WORK TO COMPLETE » Put the rows below into a Markdown table with the columns Row number and Line, numbering each line and leaving out blank lines. Begin at the line that has "Click the command" and stop after the line that has "pos(438,515)".
______________________________
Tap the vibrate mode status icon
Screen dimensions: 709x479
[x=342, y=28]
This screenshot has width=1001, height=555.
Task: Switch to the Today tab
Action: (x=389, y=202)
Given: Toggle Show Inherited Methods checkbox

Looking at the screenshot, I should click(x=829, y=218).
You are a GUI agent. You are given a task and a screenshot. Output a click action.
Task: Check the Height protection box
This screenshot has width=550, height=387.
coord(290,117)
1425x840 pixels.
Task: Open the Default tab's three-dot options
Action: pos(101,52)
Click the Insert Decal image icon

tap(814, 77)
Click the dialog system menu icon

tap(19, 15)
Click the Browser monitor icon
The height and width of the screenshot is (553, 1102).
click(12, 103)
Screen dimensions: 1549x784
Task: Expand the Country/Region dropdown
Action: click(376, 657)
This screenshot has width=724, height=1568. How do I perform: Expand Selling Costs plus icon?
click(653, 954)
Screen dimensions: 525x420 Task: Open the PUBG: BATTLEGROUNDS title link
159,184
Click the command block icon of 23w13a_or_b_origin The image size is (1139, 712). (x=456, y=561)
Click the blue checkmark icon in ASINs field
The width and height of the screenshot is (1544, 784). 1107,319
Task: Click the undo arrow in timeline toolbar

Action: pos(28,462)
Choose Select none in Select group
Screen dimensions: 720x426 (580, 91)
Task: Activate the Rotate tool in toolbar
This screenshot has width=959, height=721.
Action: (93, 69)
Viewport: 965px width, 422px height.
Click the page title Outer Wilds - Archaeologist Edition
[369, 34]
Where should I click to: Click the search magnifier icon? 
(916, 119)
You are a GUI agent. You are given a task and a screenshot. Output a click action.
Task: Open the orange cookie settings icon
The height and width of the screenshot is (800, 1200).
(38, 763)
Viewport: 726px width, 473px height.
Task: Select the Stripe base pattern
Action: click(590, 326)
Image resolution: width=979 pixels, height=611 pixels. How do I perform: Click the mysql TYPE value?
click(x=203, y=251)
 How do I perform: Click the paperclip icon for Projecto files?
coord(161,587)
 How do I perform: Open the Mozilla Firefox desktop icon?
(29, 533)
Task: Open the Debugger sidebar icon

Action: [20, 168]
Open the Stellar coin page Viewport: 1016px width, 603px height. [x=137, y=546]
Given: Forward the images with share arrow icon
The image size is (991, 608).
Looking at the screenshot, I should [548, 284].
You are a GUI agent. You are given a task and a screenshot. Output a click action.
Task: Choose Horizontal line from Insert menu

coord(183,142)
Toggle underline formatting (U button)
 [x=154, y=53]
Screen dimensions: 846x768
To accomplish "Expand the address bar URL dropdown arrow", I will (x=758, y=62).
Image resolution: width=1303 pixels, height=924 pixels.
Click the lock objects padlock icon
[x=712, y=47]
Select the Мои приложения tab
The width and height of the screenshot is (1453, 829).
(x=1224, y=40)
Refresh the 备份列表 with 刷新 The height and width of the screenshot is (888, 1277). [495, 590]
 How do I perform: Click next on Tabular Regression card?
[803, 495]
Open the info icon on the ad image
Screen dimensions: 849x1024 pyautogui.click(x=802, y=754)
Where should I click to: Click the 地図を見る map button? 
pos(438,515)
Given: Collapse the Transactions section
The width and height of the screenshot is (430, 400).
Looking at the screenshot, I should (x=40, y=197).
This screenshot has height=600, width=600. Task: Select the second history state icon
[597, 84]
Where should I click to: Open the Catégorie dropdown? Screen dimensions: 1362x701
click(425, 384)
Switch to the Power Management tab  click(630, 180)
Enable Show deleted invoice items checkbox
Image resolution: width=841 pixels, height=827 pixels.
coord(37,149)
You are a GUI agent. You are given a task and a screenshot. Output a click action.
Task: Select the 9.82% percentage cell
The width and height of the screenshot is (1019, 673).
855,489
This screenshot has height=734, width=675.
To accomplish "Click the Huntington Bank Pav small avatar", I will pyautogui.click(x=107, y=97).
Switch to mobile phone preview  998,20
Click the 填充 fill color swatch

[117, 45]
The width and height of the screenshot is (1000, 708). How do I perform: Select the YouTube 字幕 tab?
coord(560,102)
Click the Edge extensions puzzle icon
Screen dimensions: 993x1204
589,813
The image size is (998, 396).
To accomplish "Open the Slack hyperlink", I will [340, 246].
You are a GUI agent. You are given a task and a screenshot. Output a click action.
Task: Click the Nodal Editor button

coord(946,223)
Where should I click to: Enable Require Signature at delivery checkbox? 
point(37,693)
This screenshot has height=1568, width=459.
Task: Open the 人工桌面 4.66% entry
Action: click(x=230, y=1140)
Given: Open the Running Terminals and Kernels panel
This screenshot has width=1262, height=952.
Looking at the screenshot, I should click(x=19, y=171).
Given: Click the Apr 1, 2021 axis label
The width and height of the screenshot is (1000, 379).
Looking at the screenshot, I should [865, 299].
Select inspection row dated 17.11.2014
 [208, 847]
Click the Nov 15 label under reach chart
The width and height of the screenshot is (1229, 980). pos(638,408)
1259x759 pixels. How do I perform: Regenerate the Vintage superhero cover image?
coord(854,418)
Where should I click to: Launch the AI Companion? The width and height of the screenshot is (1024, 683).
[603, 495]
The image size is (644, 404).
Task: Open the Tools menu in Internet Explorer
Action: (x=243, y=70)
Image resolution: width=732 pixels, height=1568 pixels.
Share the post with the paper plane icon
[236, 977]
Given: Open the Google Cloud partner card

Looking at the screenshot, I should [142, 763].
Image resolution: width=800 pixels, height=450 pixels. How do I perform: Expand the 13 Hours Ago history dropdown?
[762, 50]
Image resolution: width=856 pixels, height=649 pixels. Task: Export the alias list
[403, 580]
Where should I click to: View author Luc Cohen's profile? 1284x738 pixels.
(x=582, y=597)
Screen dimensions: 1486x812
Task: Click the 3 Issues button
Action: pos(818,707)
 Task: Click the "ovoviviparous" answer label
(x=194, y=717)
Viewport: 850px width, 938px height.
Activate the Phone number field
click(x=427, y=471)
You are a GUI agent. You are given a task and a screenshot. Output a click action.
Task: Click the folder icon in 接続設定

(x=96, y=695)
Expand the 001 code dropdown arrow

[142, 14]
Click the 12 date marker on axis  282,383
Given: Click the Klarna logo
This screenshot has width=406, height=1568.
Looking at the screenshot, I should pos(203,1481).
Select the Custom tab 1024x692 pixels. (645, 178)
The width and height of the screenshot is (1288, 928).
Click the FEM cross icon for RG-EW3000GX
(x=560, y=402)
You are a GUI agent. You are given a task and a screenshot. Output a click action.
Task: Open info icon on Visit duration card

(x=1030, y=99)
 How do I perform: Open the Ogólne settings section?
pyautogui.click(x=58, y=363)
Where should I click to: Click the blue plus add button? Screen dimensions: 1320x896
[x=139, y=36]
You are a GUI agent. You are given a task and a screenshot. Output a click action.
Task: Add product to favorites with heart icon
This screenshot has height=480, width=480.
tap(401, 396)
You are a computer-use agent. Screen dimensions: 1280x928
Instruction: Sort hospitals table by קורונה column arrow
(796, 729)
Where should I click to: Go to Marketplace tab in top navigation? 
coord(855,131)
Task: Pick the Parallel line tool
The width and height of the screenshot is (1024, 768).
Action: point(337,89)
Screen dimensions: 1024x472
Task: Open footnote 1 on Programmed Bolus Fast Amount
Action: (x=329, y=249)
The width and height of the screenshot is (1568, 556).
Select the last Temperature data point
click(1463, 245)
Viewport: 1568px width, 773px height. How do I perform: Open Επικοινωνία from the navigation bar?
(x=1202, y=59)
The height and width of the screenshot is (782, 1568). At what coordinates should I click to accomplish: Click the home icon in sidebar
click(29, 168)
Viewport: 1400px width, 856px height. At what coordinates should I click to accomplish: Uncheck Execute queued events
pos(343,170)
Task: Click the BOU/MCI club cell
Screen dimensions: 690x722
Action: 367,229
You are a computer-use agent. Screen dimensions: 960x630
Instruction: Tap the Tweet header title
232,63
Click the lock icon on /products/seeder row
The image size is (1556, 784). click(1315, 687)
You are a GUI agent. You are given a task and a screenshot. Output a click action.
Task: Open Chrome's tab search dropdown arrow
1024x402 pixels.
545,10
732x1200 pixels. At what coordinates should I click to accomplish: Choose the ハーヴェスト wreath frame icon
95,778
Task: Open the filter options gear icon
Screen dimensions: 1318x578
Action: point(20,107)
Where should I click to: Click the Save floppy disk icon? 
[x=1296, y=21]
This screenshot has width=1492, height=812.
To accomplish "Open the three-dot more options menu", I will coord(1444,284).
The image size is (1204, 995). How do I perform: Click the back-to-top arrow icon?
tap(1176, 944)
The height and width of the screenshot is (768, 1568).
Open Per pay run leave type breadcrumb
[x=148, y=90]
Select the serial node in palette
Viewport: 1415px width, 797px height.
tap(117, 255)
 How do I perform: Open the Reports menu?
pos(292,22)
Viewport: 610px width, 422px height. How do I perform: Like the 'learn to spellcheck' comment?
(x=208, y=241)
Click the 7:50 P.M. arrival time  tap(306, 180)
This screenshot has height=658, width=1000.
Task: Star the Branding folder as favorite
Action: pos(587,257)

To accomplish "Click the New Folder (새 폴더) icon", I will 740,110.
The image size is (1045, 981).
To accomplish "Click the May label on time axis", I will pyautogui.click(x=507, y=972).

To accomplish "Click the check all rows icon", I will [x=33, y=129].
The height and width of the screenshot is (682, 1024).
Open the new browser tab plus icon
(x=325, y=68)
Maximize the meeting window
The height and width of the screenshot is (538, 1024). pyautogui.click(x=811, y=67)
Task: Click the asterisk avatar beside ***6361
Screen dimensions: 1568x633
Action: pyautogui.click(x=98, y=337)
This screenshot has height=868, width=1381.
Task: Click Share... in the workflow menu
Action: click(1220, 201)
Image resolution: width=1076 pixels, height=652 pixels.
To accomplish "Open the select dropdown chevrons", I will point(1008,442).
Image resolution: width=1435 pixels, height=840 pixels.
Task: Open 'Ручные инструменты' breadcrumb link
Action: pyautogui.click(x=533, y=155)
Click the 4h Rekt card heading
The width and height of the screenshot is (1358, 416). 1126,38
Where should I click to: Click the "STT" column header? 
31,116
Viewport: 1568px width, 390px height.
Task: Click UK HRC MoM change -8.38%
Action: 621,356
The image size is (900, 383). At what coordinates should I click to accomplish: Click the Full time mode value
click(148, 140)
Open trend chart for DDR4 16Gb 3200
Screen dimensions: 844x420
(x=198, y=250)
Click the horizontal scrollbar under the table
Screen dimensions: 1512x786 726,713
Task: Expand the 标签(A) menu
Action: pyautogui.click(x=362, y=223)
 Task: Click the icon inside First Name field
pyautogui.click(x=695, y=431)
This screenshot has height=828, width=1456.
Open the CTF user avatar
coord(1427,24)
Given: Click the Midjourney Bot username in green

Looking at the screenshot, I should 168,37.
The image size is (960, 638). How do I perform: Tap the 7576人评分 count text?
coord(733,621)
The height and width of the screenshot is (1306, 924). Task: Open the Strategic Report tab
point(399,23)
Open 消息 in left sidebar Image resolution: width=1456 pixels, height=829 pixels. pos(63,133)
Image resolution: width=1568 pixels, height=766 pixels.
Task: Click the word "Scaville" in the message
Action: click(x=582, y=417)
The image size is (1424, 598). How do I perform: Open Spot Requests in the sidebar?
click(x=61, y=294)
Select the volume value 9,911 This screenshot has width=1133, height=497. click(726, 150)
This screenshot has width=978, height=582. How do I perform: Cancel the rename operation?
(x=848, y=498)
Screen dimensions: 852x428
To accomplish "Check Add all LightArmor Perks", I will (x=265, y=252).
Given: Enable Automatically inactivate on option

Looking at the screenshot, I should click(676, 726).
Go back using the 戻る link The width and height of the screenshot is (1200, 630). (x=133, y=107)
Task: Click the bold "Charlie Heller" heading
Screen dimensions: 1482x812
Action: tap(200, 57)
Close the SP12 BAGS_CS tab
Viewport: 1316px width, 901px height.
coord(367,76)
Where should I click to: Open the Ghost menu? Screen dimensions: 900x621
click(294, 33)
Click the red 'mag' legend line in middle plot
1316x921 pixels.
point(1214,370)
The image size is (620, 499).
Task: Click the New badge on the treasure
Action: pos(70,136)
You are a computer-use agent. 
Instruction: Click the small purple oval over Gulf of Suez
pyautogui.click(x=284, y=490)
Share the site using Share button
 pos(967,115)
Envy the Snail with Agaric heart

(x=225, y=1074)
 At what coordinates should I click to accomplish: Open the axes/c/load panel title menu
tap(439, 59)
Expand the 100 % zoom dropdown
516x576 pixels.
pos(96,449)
______________________________
EXERCISE RESULT »
| Row number | Line |
|---|---|
| 1 | Click the command block icon of 23w13a_or_b_origin The image size is (1139, 712). (x=456, y=561) |
| 2 | Click the blue checkmark icon in ASINs field |
| 3 | The width and height of the screenshot is (1544, 784). 1107,319 |
| 4 | Task: Click the undo arrow in timeline toolbar |
| 5 | Action: pos(28,462) |
| 6 | Choose Select none in Select group |
| 7 | Screen dimensions: 720x426 (580, 91) |
| 8 | Task: Activate the Rotate tool in toolbar |
| 9 | This screenshot has width=959, height=721. |
| 10 | Action: (93, 69) |
| 11 | Viewport: 965px width, 422px height. |
| 12 | Click the page title Outer Wilds - Archaeologist Edition |
| 13 | [369, 34] |
| 14 | Where should I click to: Click the search magnifier icon?  |
| 15 | (916, 119) |
| 16 | You are a GUI agent. You are given a task and a screenshot. Output a click action. |
| 17 | Task: Open the orange cookie settings icon |
| 18 | The height and width of the screenshot is (800, 1200). |
| 19 | (38, 763) |
| 20 | Viewport: 726px width, 473px height. |
| 21 | Task: Select the Stripe base pattern |
| 22 | Action: click(590, 326) |
| 23 | Image resolution: width=979 pixels, height=611 pixels. How do I perform: Click the mysql TYPE value? |
| 24 | click(x=203, y=251) |
| 25 |  How do I perform: Click the paperclip icon for Projecto files? |
| 26 | coord(161,587) |
| 27 |  How do I perform: Open the Mozilla Firefox desktop icon? |
| 28 | (29, 533) |
| 29 | Task: Open the Debugger sidebar icon |
| 30 | Action: [20, 168] |
| 31 | Open the Stellar coin page Viewport: 1016px width, 603px height. [x=137, y=546] |
| 32 | Given: Forward the images with share arrow icon |
| 33 | The image size is (991, 608). |
| 34 | Looking at the screenshot, I should [548, 284]. |
| 35 | You are a GUI agent. You are given a task and a screenshot. Output a click action. |
| 36 | Task: Choose Horizontal line from Insert menu |
| 37 | coord(183,142) |
| 38 | Toggle underline formatting (U button) |
| 39 |  [x=154, y=53] |
| 40 | Screen dimensions: 846x768 |
| 41 | To accomplish "Expand the address bar URL dropdown arrow", I will (x=758, y=62). |
| 42 | Image resolution: width=1303 pixels, height=924 pixels. |
| 43 | Click the lock objects padlock icon |
| 44 | [x=712, y=47] |
| 45 | Select the Мои приложения tab |
| 46 | The width and height of the screenshot is (1453, 829). |
| 47 | (x=1224, y=40) |
| 48 | Refresh the 备份列表 with 刷新 The height and width of the screenshot is (888, 1277). [495, 590] |
| 49 |  How do I perform: Click next on Tabular Regression card? |
| 50 | [803, 495] |
| 51 | Open the info icon on the ad image |
| 52 | Screen dimensions: 849x1024 pyautogui.click(x=802, y=754) |
| 53 | Where should I click to: Click the 地図を見る map button?  |
| 54 | pos(438,515) |